Auto-GPT is a command line application for getting a high level description of a goal then breaking it up into sub tasks. This works by taking in the initial text from the user and basing the data to an LLM. Based upon this data, a command will be executed depending on what we ask. This ranges from browsing websites to writing files to executing Python code.
The authors took the direction of seeing if incoming input from other mediums besides the users text could be a security threat. So, they focused on browse_website and other functions along these ideas. One idea would be to force a sponsored result to return tainted data that could act as malicious input to the system.
When grabbing data from the website, it was passed back into the LLM. So, the data being returned back to the user had to be part of the response from the LLM. TO get around this, they found that data included in a hyperlink was directly included in the output and they used more prompt injection to return arbitrary data as well.

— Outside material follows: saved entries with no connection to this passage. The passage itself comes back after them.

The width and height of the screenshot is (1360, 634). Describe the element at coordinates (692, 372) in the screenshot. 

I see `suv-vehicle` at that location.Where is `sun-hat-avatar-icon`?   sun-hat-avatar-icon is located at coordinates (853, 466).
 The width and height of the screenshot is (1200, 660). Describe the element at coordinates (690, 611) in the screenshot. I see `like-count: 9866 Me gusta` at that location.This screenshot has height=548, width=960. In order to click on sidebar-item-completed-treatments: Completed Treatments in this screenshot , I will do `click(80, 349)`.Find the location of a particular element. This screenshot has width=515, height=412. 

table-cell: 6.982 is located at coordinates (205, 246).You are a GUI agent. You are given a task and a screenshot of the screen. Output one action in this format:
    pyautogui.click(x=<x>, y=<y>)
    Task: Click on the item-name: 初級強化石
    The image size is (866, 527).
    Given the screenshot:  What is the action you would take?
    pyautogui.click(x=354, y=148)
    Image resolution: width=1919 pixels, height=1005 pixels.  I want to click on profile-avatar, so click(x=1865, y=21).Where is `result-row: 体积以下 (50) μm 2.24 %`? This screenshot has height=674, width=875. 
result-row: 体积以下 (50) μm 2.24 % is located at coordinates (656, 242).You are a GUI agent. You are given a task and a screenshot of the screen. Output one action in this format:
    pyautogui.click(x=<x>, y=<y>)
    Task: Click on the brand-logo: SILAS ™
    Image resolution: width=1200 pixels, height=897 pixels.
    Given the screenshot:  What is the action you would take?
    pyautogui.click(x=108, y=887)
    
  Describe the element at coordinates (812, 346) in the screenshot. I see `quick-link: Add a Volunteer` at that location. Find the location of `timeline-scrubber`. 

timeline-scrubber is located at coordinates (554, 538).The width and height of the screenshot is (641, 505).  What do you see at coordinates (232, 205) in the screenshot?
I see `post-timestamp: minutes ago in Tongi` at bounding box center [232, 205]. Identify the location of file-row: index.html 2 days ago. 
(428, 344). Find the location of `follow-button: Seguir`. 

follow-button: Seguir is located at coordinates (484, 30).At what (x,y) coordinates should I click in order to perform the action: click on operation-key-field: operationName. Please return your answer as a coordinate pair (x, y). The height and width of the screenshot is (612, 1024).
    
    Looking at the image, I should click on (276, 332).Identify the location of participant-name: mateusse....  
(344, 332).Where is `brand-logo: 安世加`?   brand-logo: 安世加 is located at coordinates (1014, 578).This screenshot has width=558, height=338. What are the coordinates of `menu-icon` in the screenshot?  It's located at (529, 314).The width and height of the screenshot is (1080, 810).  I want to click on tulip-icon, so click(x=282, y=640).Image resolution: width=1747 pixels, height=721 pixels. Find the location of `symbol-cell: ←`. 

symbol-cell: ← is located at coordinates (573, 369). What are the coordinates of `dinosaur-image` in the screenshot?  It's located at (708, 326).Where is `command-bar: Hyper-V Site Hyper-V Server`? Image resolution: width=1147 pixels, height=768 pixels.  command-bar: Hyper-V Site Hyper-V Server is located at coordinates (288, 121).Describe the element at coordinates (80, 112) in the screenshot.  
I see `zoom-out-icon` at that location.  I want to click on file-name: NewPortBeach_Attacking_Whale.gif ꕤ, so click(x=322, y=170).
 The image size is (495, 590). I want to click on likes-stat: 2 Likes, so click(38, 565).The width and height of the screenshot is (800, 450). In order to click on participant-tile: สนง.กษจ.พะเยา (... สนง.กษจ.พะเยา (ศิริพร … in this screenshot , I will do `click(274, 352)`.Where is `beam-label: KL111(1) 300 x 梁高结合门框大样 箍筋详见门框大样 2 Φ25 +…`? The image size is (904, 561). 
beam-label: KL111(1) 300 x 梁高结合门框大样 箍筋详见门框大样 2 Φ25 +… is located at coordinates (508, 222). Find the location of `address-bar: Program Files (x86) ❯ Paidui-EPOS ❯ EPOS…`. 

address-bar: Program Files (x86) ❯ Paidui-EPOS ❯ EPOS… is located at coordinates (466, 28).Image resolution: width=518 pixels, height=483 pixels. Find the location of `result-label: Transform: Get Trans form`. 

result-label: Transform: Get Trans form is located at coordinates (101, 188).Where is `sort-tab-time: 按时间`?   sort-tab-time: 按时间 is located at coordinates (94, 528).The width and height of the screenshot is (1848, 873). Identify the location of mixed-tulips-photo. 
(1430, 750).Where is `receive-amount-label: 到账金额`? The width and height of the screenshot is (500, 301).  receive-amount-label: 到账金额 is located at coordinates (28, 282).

Once there, they wanted to convince Auto-GPT to execute arbitrary code. They wanted to make the code as small as possible to ensure that no rewrites happened. Their plan was to use requests to eval a script from the internet. Auto-GPT saw a security issue with this so they used some misdirection with curl to trick the program to thinking that the usage of eval was safe in this case. This level of code execution was within Auto-GPT though.
Their goal was to get code execution within the Docker container and not the LLM. They found multiple command that made this trivial: write_to_file and execute_shell were easy to do. There is a catch though: many of these commands require a confirmation from the user.
The authors found that ANSI escape sequences would be rendering in the terminal. This could have been used to spoof model statements, which is a pretty awesome bug. At this point, even with code execution, we are still within the container though.
The docker file (docker-compose.yml) mounts itself into the container. Because of this, an attacker can write to this in order to escape the container on the next call. There is an additional setup where the python code is executed within a clean docker container with no issues. However, execute_python_code has a directory traversal vulnerability that allows for the modification of python scripts from outside the directory.
Overall, a super interesting post that dives into the future. Multi-layer prompt injection to get access to dangerous functionality then abusing this functionality to get code execution. Pretty neat!